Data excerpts
-- Opening Marker --
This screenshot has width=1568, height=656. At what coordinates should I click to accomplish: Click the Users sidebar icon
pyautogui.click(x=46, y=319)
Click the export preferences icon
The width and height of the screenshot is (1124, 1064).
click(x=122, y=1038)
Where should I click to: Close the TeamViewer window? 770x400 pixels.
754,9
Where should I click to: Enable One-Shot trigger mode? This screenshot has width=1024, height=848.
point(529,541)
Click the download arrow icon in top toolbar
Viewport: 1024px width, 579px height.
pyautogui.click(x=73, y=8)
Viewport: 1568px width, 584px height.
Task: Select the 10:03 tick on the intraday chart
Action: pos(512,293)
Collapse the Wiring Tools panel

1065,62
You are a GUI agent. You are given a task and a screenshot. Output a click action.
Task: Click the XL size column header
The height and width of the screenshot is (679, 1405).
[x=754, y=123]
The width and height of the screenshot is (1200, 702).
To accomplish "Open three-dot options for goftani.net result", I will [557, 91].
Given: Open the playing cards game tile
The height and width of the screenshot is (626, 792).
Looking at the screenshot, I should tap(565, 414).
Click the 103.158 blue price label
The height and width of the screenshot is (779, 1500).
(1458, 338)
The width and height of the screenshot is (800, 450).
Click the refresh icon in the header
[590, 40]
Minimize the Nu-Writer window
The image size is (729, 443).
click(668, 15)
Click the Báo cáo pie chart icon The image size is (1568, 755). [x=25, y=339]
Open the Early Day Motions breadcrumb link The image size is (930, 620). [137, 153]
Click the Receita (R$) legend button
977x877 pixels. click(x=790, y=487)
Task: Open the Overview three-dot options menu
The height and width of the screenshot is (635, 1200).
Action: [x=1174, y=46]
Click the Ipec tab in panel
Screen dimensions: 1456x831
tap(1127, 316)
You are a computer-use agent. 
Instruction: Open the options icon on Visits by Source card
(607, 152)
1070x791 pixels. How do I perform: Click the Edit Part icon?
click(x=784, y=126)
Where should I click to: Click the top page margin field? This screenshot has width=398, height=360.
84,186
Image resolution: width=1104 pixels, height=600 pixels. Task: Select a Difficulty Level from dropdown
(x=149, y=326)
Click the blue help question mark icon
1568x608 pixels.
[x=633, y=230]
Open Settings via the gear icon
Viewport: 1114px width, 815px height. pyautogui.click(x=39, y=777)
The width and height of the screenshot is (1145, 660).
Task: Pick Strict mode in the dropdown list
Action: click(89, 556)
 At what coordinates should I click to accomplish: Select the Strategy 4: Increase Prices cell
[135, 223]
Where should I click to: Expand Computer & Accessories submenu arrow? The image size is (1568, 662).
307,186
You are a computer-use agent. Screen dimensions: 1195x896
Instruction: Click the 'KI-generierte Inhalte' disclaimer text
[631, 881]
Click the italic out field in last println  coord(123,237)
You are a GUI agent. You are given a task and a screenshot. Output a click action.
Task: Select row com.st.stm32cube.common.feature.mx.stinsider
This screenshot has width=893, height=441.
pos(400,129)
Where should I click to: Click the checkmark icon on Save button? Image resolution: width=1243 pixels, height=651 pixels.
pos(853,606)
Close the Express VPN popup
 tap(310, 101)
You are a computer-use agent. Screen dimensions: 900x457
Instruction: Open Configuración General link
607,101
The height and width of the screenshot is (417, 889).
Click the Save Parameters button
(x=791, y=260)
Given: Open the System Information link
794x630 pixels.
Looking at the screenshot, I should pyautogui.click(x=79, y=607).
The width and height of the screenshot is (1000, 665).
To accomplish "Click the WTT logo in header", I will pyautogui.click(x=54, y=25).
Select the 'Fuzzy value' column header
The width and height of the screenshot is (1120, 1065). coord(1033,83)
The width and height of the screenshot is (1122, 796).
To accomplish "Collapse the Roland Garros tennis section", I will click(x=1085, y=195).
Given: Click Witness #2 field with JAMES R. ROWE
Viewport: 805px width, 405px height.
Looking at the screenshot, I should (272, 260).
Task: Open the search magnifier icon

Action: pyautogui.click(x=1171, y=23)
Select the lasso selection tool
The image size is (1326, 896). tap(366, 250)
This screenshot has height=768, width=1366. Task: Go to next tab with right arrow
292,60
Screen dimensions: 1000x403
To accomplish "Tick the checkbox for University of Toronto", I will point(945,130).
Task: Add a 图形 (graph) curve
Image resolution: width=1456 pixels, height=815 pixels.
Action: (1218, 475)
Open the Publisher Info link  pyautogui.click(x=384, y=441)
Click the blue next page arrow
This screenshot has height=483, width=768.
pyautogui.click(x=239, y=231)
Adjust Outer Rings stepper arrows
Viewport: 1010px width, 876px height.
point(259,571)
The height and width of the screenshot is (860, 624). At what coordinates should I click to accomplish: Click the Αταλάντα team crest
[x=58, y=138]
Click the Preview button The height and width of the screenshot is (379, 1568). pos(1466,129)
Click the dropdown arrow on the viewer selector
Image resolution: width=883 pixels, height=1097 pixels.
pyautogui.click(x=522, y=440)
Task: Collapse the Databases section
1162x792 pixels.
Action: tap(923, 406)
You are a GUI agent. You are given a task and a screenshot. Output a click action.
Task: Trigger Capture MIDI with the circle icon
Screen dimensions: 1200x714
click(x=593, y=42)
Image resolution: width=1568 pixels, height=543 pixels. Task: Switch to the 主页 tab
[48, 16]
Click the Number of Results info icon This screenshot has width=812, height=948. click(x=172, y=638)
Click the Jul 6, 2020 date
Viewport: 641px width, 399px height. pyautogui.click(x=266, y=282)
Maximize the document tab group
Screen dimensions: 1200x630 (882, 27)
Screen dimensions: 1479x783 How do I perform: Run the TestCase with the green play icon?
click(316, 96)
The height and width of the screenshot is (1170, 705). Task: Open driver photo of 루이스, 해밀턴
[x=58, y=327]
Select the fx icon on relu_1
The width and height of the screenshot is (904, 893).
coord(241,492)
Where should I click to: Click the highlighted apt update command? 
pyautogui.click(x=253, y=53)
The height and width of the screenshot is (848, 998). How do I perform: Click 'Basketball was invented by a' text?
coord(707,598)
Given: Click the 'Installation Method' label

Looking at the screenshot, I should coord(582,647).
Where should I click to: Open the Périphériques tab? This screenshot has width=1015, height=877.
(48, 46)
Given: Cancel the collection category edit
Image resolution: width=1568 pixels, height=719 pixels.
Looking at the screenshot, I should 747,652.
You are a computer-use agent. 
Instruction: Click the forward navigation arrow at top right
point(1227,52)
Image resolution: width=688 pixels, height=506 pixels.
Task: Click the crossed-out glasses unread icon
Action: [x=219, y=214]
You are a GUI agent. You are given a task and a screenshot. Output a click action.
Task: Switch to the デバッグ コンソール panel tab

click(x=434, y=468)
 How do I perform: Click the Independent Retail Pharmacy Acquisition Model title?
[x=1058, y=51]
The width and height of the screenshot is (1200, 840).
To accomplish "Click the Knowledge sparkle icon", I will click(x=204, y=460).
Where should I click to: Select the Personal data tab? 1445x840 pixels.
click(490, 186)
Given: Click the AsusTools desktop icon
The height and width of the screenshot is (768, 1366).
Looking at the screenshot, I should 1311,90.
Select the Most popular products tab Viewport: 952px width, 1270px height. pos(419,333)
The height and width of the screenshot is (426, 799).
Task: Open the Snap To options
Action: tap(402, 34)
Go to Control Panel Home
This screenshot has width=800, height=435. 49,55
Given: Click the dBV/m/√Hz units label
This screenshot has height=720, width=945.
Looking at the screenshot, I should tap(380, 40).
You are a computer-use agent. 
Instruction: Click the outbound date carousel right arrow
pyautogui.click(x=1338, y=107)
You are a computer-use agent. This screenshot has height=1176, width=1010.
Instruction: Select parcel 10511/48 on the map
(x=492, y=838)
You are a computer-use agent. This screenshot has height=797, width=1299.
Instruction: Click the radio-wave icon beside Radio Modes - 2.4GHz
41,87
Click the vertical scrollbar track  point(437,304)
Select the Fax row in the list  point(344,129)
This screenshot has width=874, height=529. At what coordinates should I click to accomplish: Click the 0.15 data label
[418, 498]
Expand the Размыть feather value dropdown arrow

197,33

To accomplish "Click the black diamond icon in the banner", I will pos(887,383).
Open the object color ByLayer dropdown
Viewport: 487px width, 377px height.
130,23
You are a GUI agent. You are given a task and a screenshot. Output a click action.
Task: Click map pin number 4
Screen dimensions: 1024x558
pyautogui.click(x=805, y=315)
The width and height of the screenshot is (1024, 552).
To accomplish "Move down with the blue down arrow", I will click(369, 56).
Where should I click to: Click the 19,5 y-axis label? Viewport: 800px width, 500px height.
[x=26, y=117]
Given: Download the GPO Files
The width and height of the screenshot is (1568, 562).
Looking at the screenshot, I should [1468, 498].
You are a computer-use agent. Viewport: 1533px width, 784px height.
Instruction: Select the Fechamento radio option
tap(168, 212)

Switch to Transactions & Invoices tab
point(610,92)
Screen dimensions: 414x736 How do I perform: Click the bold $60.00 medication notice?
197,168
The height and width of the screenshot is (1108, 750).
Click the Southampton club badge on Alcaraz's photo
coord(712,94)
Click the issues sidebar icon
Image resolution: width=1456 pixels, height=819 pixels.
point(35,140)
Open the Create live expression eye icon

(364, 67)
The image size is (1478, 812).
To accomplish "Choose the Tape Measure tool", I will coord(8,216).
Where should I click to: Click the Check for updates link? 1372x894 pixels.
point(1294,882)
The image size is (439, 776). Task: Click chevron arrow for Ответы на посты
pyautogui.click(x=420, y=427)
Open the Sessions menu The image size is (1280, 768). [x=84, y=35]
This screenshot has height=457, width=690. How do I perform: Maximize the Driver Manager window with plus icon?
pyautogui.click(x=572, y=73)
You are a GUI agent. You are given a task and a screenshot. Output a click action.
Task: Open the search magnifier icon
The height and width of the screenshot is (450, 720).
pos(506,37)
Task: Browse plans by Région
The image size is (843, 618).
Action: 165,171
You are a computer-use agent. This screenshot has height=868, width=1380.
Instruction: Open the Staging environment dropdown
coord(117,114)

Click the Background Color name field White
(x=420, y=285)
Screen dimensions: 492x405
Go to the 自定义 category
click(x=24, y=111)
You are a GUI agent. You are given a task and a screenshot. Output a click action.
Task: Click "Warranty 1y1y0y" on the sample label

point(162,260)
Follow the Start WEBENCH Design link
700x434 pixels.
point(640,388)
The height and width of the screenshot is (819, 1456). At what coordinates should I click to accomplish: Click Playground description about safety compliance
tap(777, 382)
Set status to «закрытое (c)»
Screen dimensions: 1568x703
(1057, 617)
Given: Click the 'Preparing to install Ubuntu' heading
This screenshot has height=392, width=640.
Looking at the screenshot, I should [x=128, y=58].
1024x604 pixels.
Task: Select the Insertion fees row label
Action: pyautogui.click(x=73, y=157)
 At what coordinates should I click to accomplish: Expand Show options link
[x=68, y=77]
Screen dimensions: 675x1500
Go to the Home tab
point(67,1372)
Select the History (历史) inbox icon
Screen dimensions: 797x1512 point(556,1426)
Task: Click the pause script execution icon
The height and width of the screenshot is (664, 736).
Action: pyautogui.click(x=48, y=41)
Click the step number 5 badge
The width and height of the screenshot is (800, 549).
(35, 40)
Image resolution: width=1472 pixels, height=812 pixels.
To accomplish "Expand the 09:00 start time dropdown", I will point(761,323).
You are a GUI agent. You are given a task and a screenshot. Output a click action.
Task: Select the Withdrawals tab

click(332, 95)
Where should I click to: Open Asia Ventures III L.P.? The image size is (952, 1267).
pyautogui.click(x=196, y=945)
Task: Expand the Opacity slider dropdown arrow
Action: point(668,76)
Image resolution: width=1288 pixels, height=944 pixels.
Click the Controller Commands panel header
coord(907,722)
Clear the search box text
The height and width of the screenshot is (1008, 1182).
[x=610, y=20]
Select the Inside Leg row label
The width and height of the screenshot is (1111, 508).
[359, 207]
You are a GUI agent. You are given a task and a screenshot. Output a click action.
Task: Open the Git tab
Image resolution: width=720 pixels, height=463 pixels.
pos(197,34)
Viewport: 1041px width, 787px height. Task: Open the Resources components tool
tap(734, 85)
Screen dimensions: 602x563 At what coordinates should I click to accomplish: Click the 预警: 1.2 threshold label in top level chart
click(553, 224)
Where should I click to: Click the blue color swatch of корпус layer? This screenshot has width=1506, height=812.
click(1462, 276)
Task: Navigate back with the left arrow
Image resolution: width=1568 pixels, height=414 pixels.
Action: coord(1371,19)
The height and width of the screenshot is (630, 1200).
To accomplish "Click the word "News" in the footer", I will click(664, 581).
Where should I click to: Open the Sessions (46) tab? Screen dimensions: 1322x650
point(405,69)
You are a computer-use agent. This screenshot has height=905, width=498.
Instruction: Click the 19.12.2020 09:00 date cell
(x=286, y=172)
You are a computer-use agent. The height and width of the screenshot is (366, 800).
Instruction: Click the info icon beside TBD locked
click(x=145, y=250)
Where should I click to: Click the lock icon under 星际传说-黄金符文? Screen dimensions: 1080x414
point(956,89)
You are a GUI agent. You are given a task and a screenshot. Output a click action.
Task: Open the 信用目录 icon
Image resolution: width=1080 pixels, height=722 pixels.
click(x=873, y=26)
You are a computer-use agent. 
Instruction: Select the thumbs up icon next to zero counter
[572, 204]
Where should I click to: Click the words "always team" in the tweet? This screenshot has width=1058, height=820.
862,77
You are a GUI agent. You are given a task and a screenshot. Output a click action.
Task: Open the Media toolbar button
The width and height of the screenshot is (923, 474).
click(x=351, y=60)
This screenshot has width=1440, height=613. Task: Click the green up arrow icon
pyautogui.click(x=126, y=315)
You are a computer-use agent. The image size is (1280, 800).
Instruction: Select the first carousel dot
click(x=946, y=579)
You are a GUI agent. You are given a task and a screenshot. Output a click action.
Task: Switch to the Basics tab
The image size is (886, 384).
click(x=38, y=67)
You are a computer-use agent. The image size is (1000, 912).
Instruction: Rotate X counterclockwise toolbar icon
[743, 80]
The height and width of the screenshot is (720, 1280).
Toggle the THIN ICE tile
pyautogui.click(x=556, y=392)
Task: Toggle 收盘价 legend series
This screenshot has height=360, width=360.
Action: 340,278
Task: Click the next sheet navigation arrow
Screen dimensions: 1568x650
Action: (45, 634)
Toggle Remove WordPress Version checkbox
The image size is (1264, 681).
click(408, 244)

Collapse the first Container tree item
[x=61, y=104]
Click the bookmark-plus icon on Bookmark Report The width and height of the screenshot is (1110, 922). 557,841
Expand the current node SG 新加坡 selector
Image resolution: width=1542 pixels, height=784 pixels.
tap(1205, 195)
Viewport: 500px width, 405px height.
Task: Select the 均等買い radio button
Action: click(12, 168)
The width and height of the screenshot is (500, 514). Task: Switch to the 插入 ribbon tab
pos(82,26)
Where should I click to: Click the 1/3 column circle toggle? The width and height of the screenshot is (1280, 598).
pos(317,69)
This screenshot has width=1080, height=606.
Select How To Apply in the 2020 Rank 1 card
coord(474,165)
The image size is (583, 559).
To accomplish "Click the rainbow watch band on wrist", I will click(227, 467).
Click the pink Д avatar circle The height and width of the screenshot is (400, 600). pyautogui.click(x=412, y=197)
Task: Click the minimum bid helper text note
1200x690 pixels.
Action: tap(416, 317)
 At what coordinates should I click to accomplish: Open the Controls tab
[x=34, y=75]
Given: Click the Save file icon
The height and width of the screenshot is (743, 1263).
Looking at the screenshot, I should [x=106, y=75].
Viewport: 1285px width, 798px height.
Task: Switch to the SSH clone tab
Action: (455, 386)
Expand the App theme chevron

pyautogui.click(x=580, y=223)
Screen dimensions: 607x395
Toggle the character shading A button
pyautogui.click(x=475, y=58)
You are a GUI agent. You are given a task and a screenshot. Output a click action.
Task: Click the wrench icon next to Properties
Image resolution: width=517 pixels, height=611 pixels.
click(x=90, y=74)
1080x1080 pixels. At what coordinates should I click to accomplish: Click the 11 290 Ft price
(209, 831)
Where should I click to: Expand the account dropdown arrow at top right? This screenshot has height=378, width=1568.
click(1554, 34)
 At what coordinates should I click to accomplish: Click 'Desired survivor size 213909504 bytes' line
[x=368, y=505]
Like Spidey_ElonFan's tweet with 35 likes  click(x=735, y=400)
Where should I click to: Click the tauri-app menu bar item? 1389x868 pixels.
-- Closing Marker --
Copy out the lines of the data where the string "section" occurs.

To accomplish "Collapse the Roland Garros tennis section", I will click(x=1085, y=195).
Task: Collapse the Databases section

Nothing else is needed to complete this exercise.